Difficile dirlo ora, ma nei documenti della Bce emerge tra i messaggi principali di questa nuova strategia il fatto che la politica monetaria e la politica fiscale devono andare a braccetto. Anche in una recente intervista Lagarde aveva evidenziato che durante la crisi valutaria del 2012 non ci fu il coordinamento necessario fra politica monetaria e politica fiscale.

Questo passaggio nei documenti della Bce è un messaggio a Bruxelles?

Esattamente. Non è certamente un dettaglio puramente tecnico. Immagino che comunque sia un messaggio concordato in qualche misura con Bruxelles, e che non giunga pertanto ex abrupto, per dire che dalla crisi si esce veramente solo con un coordinamento tra politica monetaria e fiscale.

Un messaggio che sembra richiedere qualcosa di più del Recovery fund, visto che in questo periodo si parla di cambiare le regole del Patto di stabilità…

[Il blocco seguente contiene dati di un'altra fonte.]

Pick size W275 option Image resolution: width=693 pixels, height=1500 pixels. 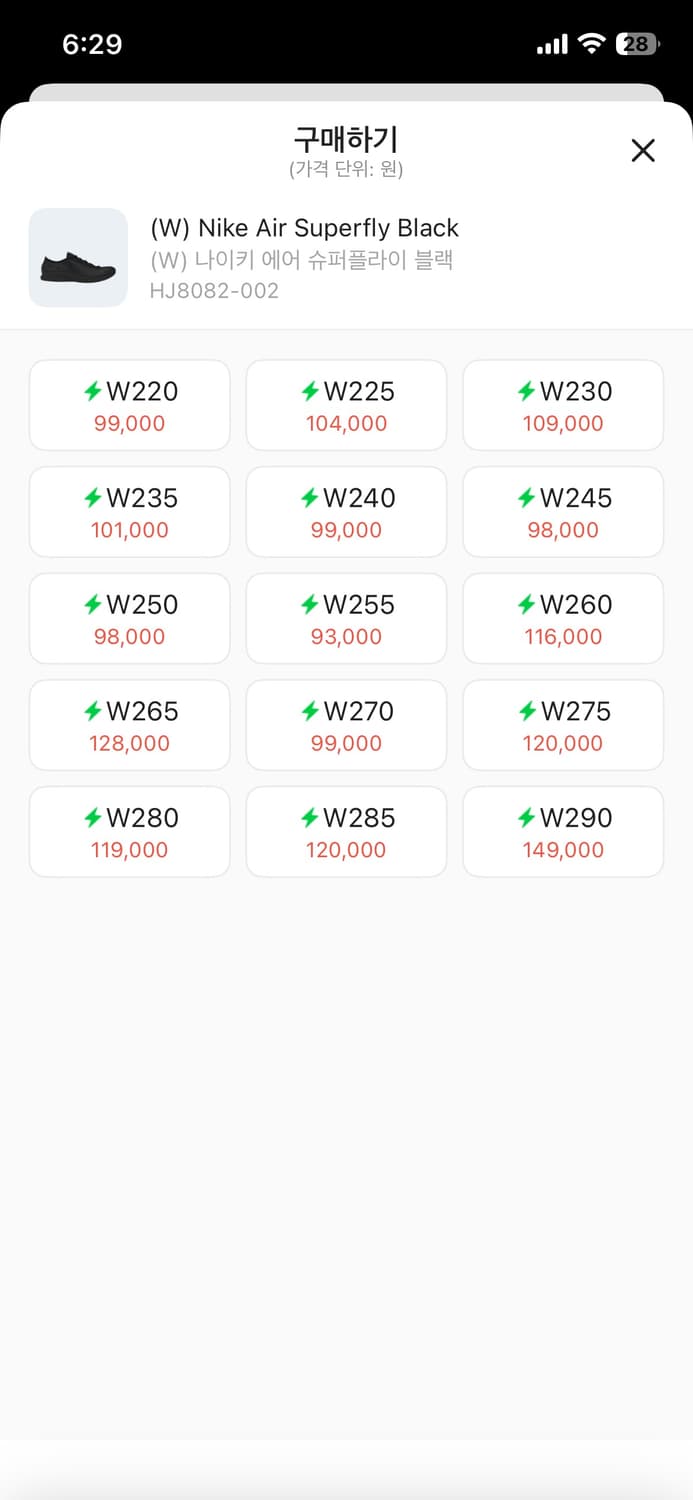pyautogui.click(x=563, y=725)
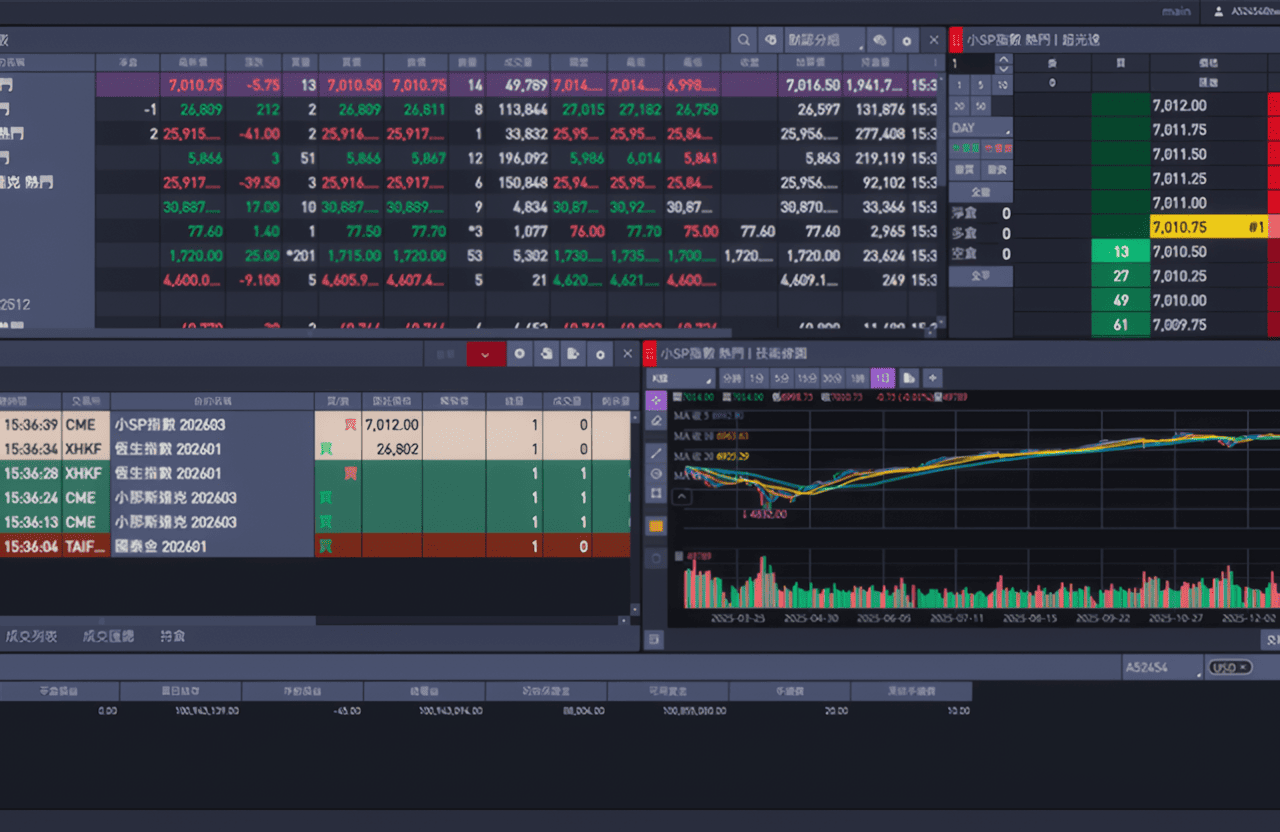Click the settings gear in the top toolbar
1280x832 pixels.
906,40
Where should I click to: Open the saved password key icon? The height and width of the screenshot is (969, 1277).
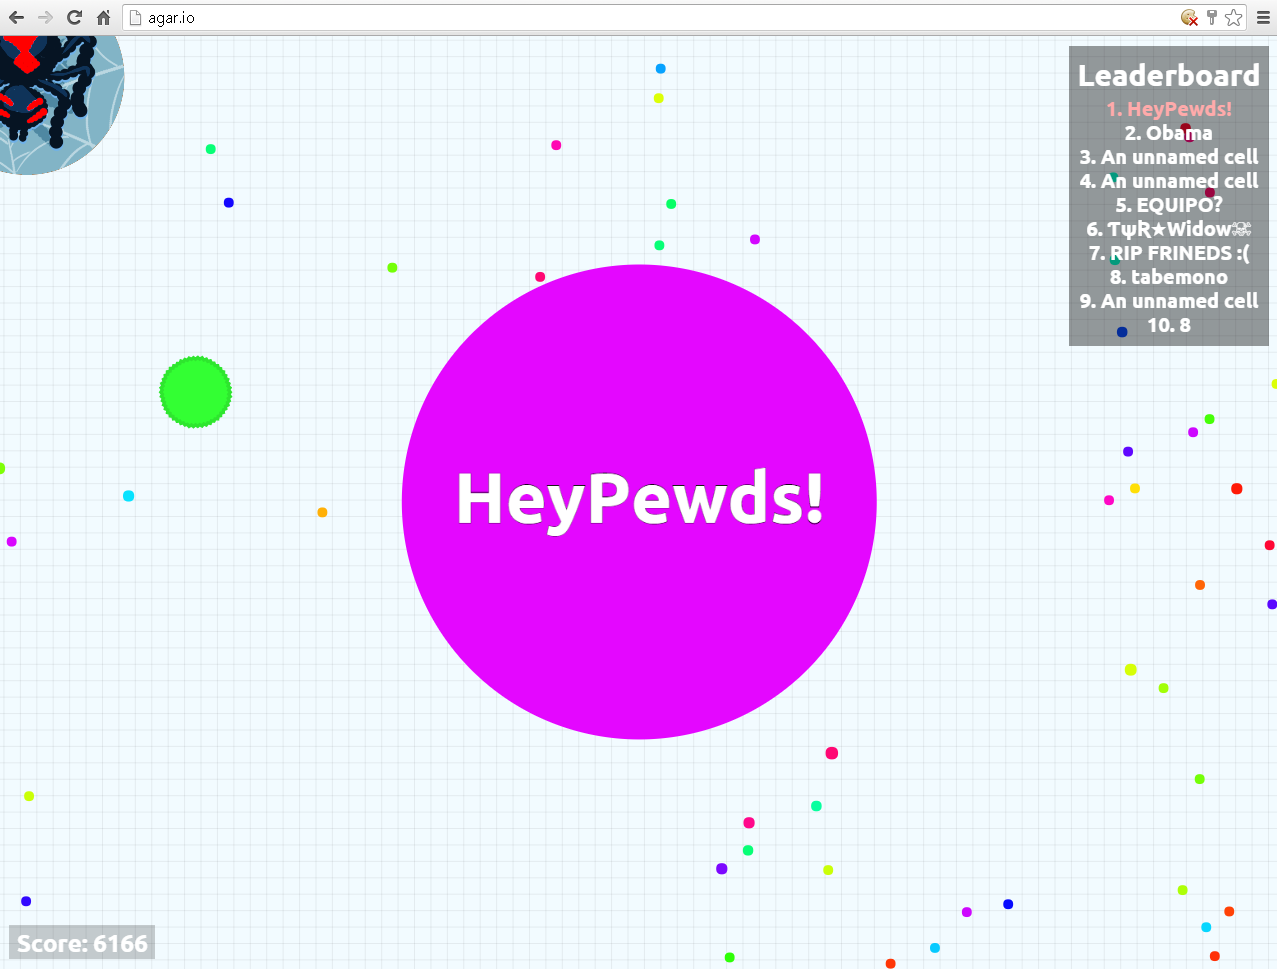(x=1211, y=17)
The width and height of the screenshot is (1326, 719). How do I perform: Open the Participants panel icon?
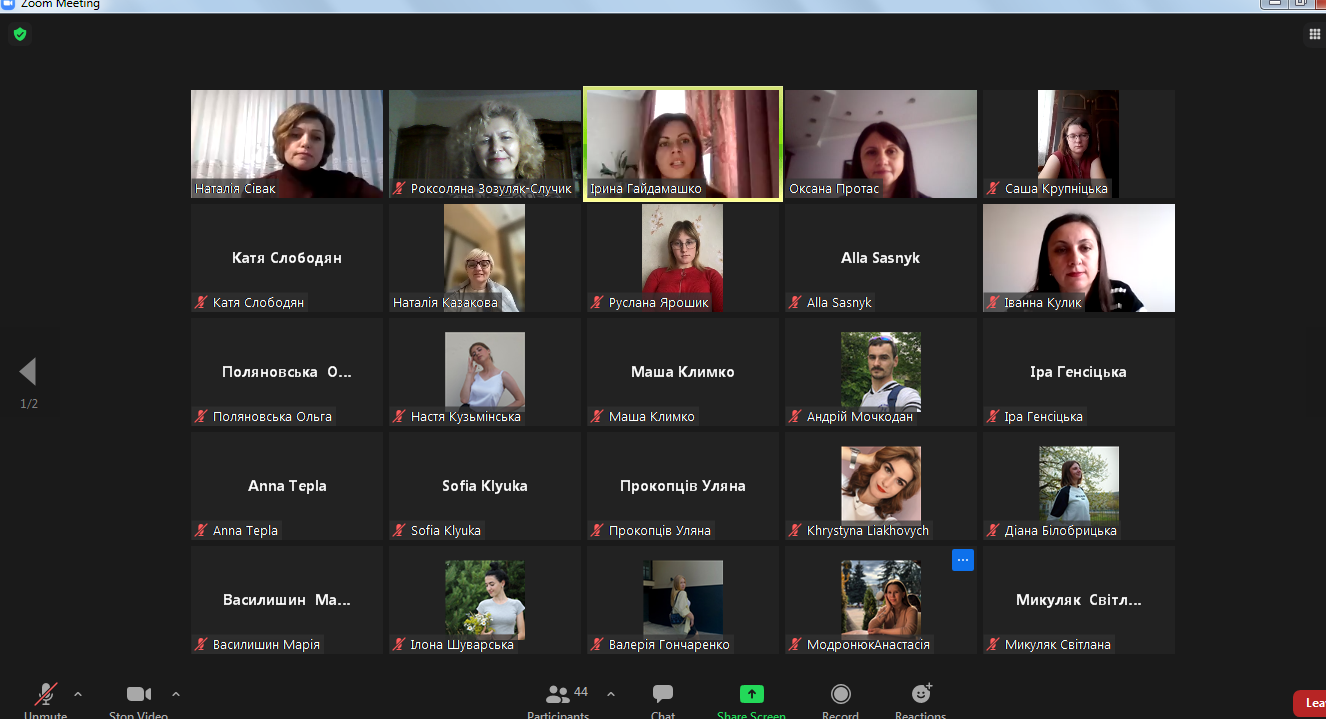coord(558,694)
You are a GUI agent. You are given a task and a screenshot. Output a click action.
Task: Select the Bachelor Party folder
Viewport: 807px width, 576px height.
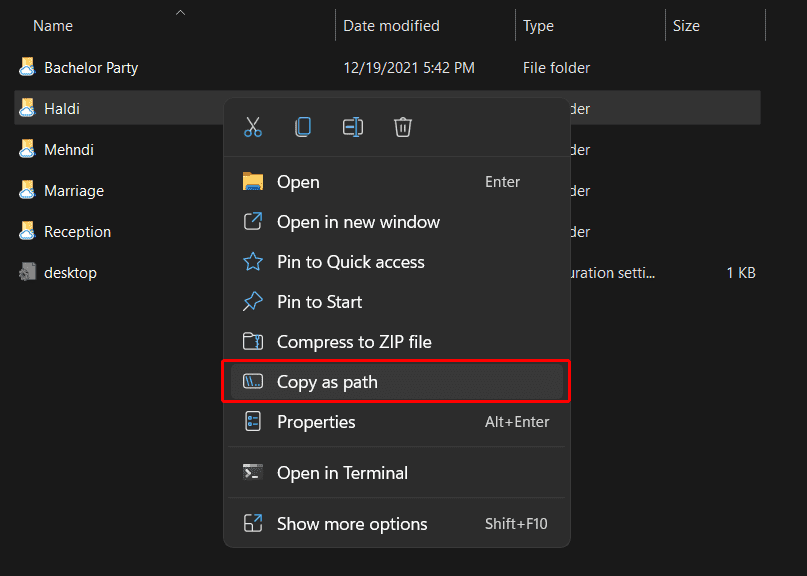[x=93, y=67]
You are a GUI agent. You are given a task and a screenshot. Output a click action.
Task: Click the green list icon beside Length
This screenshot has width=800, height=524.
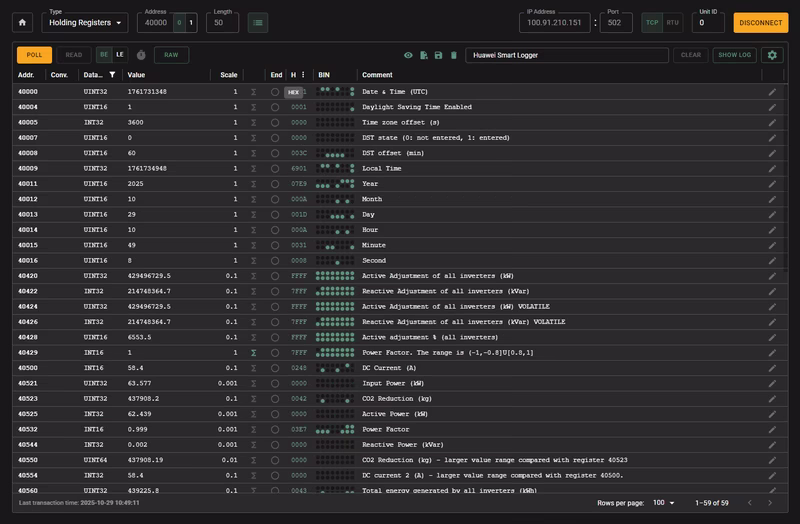pos(257,22)
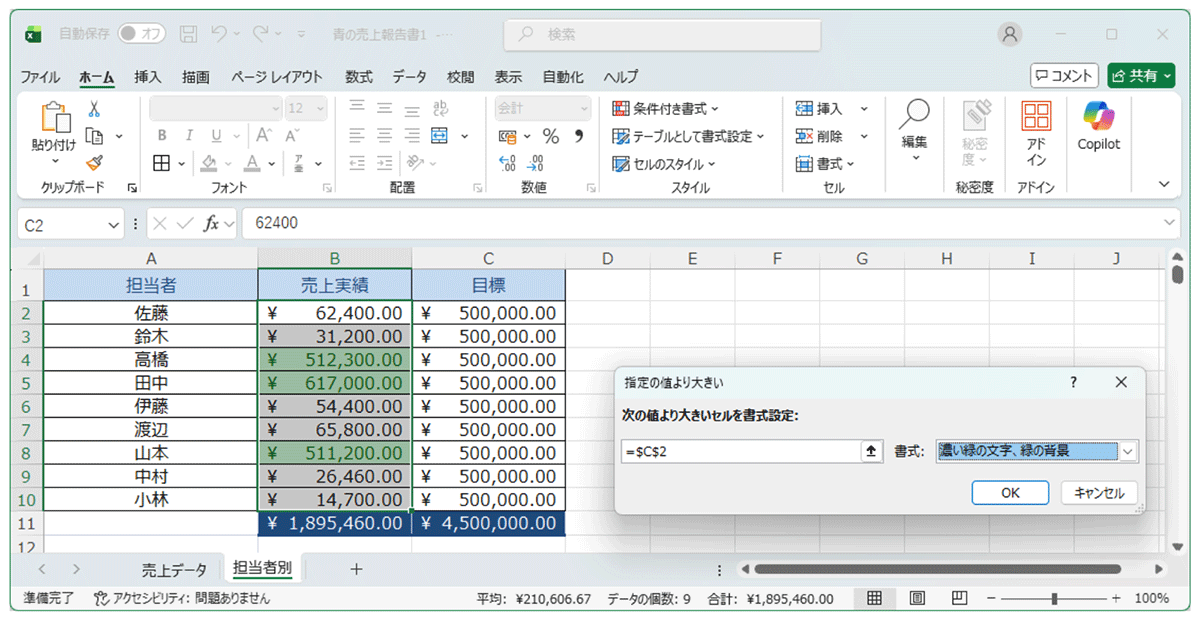Toggle bold formatting
Screen dimensions: 1200x620
coord(161,133)
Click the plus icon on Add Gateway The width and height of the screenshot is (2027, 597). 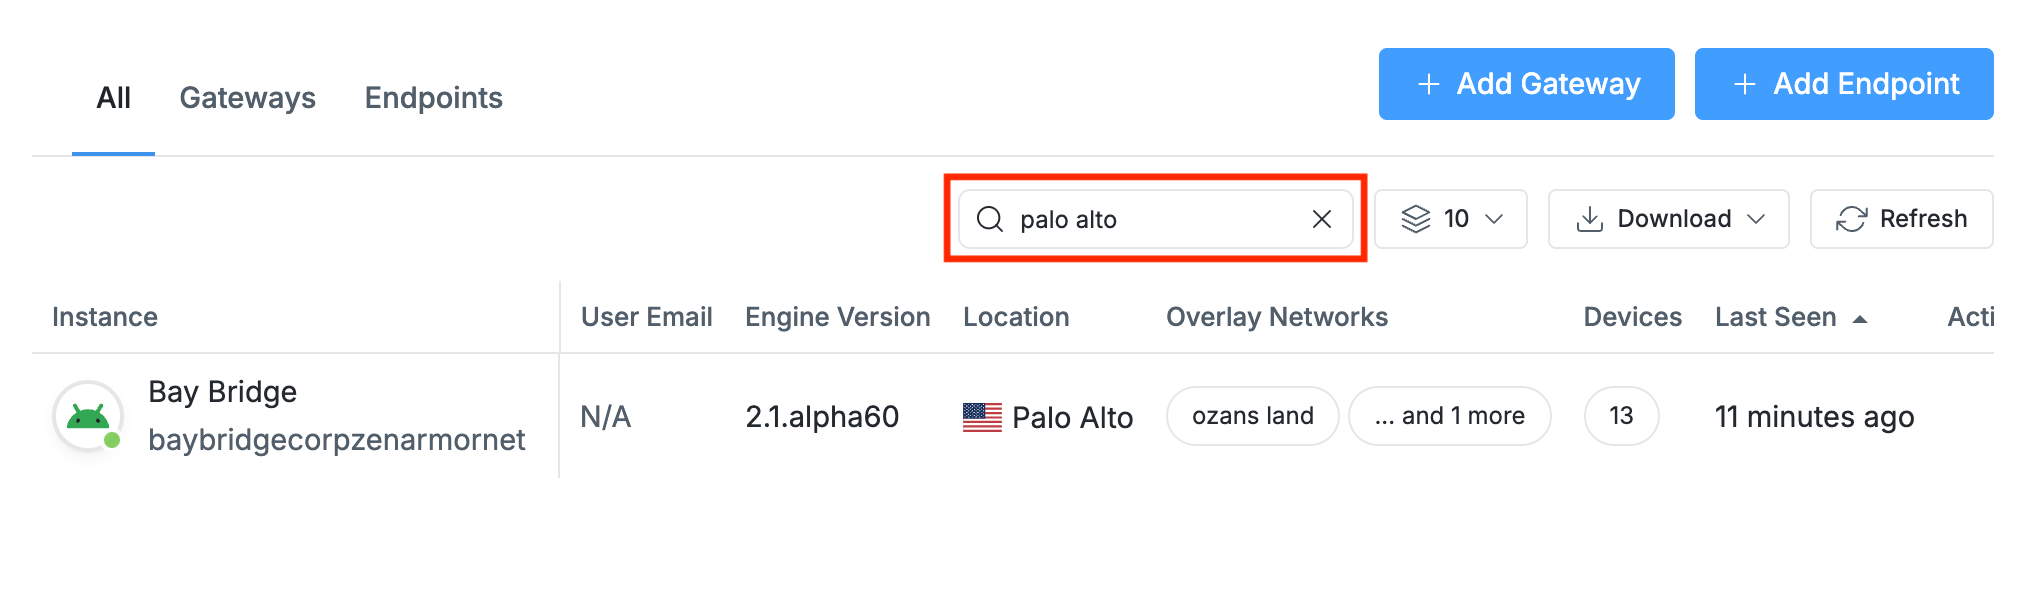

Direi proprio di sì. Recentemente Schauble, che come noto ha messo in ginocchio la Grecia, ha rilanciato l’idea tedesca di un patto di riscatto del debito sul modello dello fondo di ammortamento di Hamilton, istituito nel 1792 per gli allora nascenti Stati Uniti d’America. Si può anche fare, basta avere in mente un percorso di medio-lungo termine, senza strozzare l’economia con vincoli molto stretti. Mi sembra che nella Bce ci sia una maggior percezione del fatto che dopo la Brexit è impensabile che ci siano altre defezioni o situazioni critiche, soprattutto per quel che riguarda Paesi fondatori dell’Ue come l’Italia o la Francia.